On devrait toujours leur offrir de l'aide; après un deuxième incident, ils devraient être contraints d'accepter cette offre. L'accompagnement est en effet plus efficace que les amendes qui punissent toute la famille, ou que les peines d'emprisonnement. Même si ces dernières doivent subsister, en tant que menace judiciaire.

Il est nécessaire de développer structurellement le suivi thérapeutique obligatoire des auteurs des faits et le suivi systématique des auteurs de violences entre partenaires. Cela peut contribuer à éviter un dénouement fatal.

1) Le ministre peut-il indiquer les initiatives qu'il prendra pour développer le suivi thérapeutique des auteurs de violences entre partenaires et de violences intrafamiliales?

2) Est-il d'accord pour dire qu'une aide doit toujours leur être proposée et que cette offre ne peut être refusée lorsqu'il est question de récidive? Dans l'affirmative, peut-il indiquer comment cette aide peut être développée avec les autres instances concernées? Peut-il apporter quelques explications sur le délai, les instances avec lesquelles il collaborera et le contenu? Dans la négative, pour quelles raisons? Quelles pistes juge-t-il dès lors indiquées?

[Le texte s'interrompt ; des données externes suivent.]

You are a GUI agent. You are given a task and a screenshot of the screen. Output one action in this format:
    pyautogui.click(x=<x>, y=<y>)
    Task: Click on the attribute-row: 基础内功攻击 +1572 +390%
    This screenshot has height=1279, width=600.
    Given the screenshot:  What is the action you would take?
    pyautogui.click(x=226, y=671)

3) Dispose-t-il de statistiques relatives aux récidives de violences entre partenaires et de violences intrafamiliales? Peut-il communiquer ces données?

Réponse reçue le 2 juin 2015 :

1. J’ai demandé à l’Institut pour l’égalité des femmes et des hommes qu’il formule avant fin 2015 un avis politique sur le suivi thérapeutique des auteurs dans les cas de violence entre partenaires. Cet avis dressera un aperçu des points problématiques (structurels) en matière de suivi thérapeutique des auteurs de violence entre partenaires et formulera également des recommandations politiques visant à éliminer ces obstacles (au niveau structurel) et à améliorer l’approche. Les points problématiques et les recommandations politiques seront notamment recueillis et établies grâce à une concertation avec des experts de terrain et des représentants des administrations compétentes, et après consultation des bonnes pratiques nationales et internationales.

2. L’approche spécifique des auteurs de violence entre partenaires constitue en effet une exigence. L’article 16 de la Convention du Conseil de l’Europe sur la prévention et la lutte contre la violence à l’égard des femmes et la violence domestique (CAVHIO ou Convention d’Istanbul) prévoit l’obligation pour les états membres de développer des mesures en ce qui concerne le suivi thérapeutique dans les cas de violence entre partenaires. Vu l’absence de telles mesures structurelles en Belgique, la Belgique devra également poursuivre son évolution vers une offre généralisée et structurelle en matière d’accompagnement spécifique des auteurs de violence entre partenaires. Dans le cadre du prochain Plan d’action national, l’opportunité de poursuivre les différentes formes de travail, notamment l’accompagnement individuel ou en couple d’un côté et l’accompagnement en groupe de l’autre côté, telles qu’elles ont été développées pour la première fois en 2004 dans les projets-pilotes belges, sera examinée. En outre, le suivi thérapeutique tant “volontaire” que’“obligatoire” des auteurs est judicieux. En ce qui concerne le suivi thérapeutique “obligatoire” des auteurs, il faut viser une harmonisation des programmes de traitement dans toutes les phases du traitement judiciaire, c’est-à-dire au niveau du parquet, des juges d’instruction et des juridictions d’instruction, des juges, des services psychosociaux des prisons et des maisons de justice. Afin de pouvoir développer la stratégie adéquate avec les différents partenaires au niveau fédéral, communautaire et régional, nous devons d’abord disposer d’un aperçu précis de tous les points problématiques existants et des solutions potentielles. À ce sujet, nous vous renvoyons au point 1.

Je voudrais encore insister sur le futur Plan d’Action National de lutte contre la violence liée au genre 2015 – 2019, qui mentionnera l’importance de ces programmes de traitement et les traduira en actions concrètes.

S’agissant de votre dernier point, nous ne disposons actuellement pas de statistiques en ce qui concerne la récidive en matière de violence entre partenaires et intrafamiliale.